SUPPLIED RECORDS Block Start

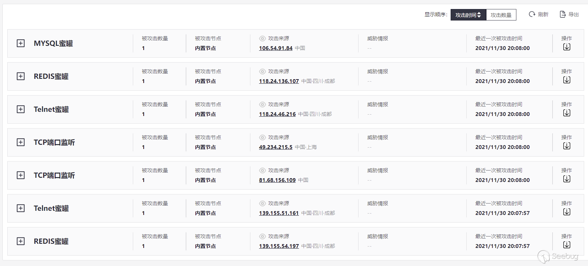Click download icon for 118.24.46.216 row
588x266 pixels.
(x=567, y=113)
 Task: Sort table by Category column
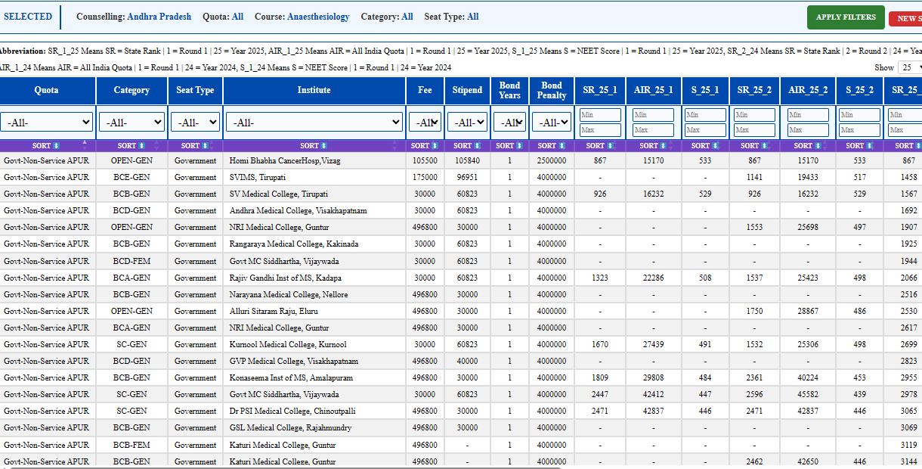[x=131, y=145]
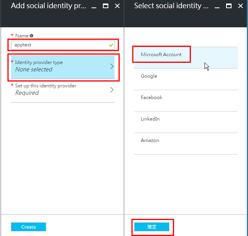Choose Amazon identity provider
The height and width of the screenshot is (236, 248).
[150, 140]

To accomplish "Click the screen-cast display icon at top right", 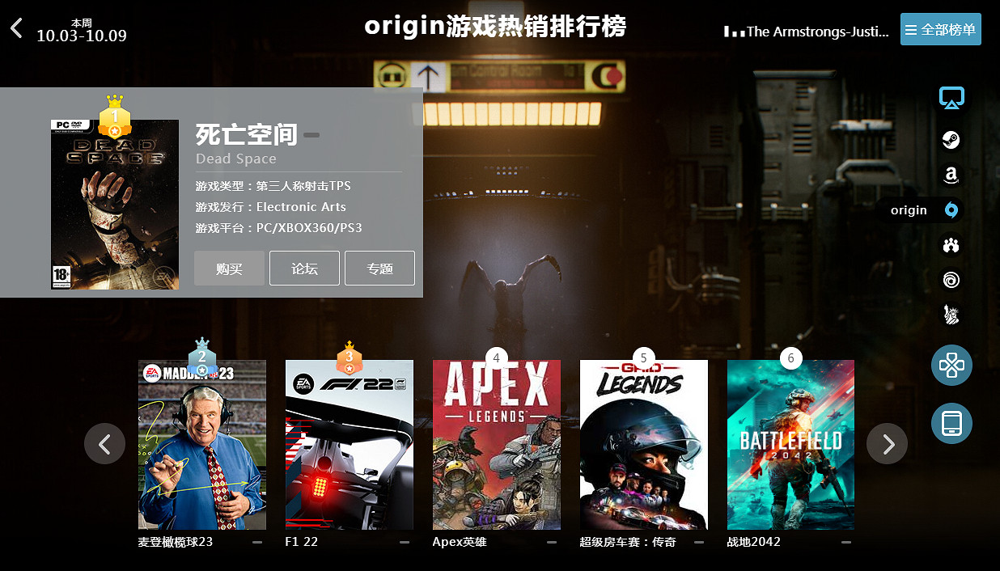I will pos(951,97).
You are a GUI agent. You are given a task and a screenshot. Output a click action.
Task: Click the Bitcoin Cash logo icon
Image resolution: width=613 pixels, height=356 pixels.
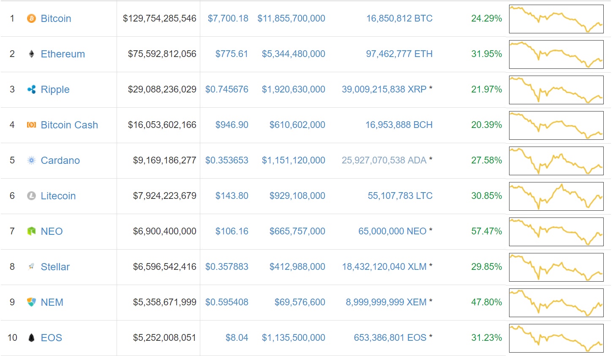click(31, 125)
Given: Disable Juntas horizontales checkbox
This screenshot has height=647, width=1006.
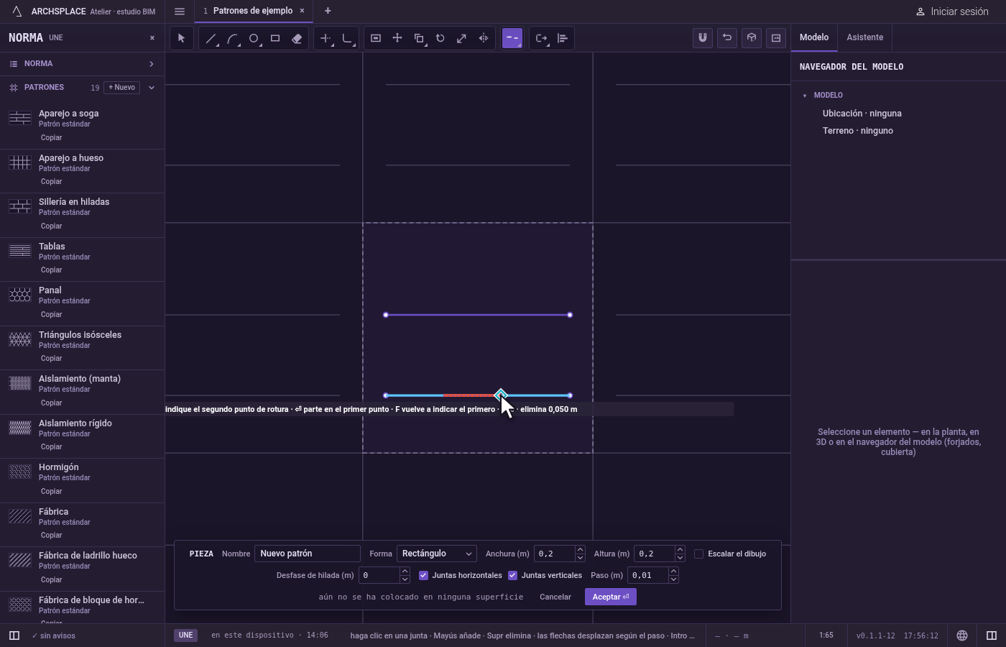Looking at the screenshot, I should (423, 575).
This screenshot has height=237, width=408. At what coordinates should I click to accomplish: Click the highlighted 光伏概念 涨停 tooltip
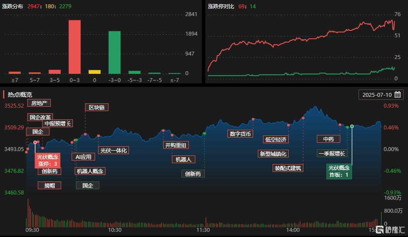tap(47, 160)
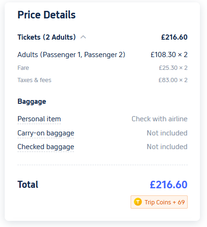This screenshot has width=207, height=227.
Task: Click the blue total price £216.60
Action: click(x=169, y=185)
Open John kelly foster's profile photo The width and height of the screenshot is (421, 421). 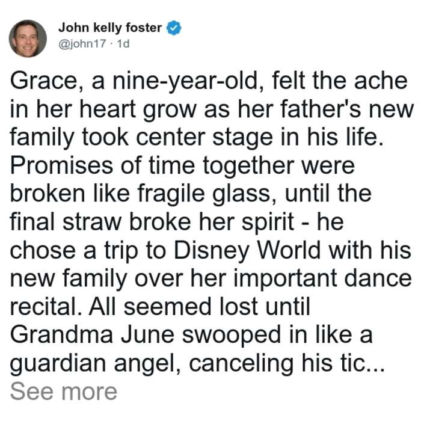[x=28, y=38]
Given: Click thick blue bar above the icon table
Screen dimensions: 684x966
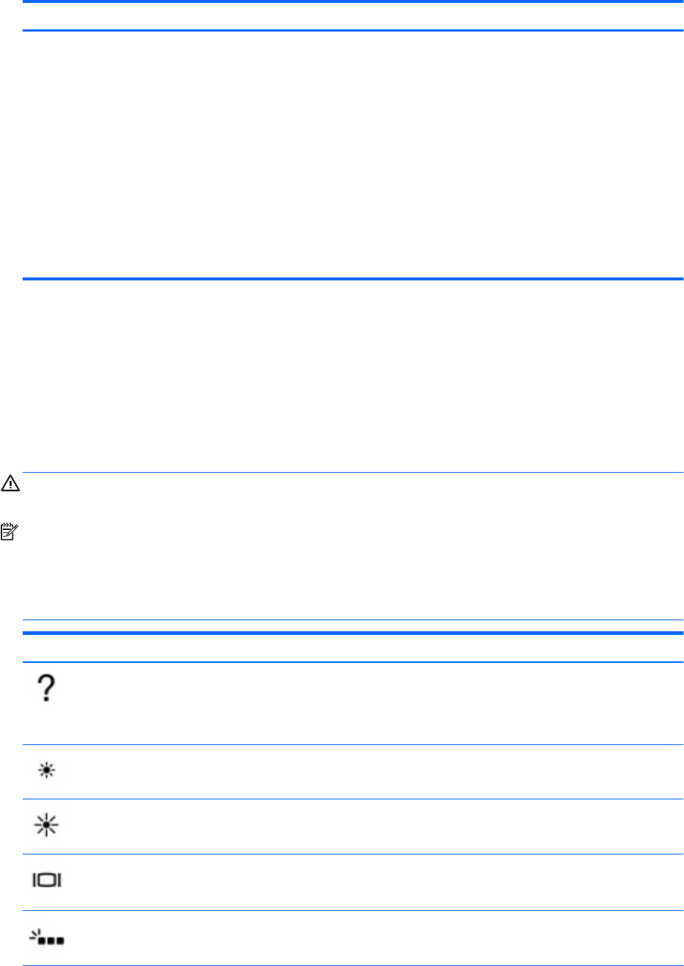Looking at the screenshot, I should [x=353, y=633].
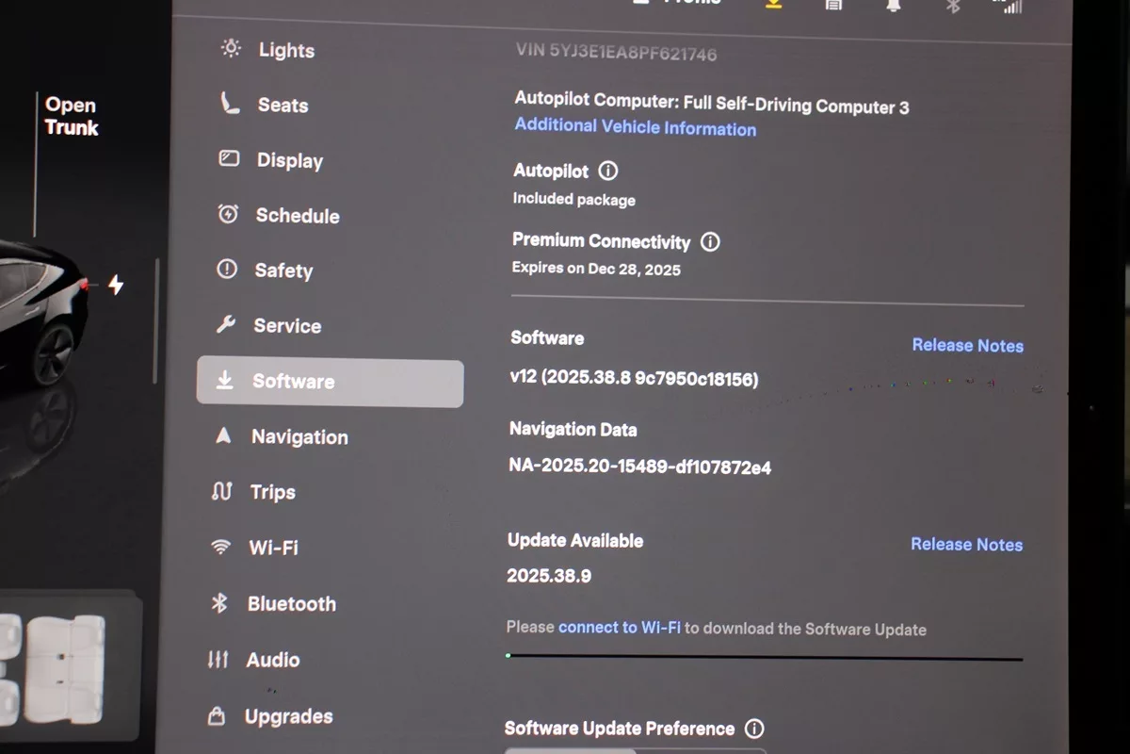Tap the software download progress bar

point(764,657)
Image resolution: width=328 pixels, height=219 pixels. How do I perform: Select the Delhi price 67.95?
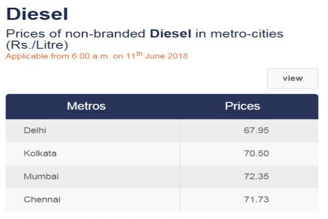[256, 130]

SUPPLIED RECORDS Block End

## EXERCISE GOAL
The answer should consist solely of the lines from the one containing "Given: Click thick" through the last line of the material, copied exactly, with pictures left out.

## SOLUTION BELOW
Given: Click thick blue bar above the icon table
Screen dimensions: 684x966
Looking at the screenshot, I should [x=353, y=633].
Tap the software download progress bar

point(764,657)
Image resolution: width=328 pixels, height=219 pixels. How do I perform: Select the Delhi price 67.95?
[256, 130]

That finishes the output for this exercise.